## The problem
For the word "text", state the number of lines in the data that contain it, and nothing else.

## Information provided
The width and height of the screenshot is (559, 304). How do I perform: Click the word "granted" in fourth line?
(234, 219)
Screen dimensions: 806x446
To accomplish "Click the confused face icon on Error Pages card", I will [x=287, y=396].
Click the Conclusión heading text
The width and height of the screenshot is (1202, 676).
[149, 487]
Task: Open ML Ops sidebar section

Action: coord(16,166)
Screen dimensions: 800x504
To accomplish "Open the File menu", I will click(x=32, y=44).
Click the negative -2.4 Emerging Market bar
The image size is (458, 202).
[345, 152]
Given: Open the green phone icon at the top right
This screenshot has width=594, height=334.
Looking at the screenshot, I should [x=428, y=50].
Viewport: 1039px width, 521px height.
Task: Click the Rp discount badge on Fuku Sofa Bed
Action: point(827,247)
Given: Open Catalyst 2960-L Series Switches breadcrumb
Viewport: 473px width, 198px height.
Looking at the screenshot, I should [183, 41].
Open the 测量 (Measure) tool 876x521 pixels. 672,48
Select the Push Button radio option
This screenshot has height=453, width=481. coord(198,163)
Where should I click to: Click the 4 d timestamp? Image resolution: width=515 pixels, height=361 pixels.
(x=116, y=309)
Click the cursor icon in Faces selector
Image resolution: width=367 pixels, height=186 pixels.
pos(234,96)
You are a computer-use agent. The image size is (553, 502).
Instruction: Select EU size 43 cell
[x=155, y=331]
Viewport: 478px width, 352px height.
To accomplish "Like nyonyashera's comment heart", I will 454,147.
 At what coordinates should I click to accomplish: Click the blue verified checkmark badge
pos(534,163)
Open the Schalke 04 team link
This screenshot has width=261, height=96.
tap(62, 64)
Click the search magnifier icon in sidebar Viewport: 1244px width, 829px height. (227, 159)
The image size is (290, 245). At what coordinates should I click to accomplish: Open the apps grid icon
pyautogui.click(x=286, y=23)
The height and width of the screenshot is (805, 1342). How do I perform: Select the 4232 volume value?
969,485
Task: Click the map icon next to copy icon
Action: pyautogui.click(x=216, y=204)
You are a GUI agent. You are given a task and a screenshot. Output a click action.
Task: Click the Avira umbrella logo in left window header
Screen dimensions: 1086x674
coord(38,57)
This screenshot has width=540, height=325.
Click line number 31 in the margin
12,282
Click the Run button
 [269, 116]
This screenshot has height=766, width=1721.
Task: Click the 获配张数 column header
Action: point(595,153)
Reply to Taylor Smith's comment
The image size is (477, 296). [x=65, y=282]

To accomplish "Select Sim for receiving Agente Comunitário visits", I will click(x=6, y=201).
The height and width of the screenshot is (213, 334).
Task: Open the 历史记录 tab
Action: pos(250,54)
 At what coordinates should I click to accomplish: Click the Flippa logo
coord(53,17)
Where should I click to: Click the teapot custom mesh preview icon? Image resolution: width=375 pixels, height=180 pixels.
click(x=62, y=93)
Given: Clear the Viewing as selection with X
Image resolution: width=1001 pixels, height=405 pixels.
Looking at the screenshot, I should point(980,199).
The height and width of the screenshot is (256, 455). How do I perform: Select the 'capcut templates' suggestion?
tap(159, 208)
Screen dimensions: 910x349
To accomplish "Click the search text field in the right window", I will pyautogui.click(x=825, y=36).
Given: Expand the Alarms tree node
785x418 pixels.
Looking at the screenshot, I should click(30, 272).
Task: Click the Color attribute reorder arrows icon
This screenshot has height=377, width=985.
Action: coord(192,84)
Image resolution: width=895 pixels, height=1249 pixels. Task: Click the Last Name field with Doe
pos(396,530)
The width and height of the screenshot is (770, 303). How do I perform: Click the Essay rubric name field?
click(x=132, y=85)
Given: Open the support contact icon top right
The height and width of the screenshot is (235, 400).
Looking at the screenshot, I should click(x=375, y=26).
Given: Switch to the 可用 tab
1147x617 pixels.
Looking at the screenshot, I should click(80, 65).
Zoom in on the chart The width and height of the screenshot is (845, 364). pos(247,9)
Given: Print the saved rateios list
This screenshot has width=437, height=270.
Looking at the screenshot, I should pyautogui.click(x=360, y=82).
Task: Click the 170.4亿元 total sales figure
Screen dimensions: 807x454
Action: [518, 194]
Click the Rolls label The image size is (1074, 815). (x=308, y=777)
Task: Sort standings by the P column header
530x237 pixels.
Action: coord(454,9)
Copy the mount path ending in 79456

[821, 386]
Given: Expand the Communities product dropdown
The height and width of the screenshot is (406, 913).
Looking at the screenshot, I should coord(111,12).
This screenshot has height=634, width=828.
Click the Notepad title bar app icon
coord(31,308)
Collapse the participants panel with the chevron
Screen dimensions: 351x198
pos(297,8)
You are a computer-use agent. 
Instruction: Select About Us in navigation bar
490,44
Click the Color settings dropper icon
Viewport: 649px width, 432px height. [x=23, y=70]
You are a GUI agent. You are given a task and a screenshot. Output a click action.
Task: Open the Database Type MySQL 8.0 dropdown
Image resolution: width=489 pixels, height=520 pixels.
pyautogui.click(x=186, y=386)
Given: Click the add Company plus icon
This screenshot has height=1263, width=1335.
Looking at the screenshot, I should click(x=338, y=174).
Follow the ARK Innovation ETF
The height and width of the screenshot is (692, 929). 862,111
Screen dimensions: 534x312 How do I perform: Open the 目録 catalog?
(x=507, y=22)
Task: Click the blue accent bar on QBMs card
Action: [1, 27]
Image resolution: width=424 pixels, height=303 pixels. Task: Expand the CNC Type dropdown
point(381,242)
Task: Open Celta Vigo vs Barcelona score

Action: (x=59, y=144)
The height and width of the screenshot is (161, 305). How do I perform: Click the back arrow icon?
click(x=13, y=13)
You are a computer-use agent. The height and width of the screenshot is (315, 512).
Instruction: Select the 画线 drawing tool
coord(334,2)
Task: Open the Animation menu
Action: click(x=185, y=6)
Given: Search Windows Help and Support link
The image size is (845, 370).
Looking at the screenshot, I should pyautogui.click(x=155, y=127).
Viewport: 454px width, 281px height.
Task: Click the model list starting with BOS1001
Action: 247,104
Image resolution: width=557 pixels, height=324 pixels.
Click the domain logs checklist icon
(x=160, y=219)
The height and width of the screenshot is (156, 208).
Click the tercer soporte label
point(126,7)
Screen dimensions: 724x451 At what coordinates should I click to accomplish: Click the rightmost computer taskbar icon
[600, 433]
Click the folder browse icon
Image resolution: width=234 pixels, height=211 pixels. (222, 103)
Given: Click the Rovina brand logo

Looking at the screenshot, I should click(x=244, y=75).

## Solution for this problem
2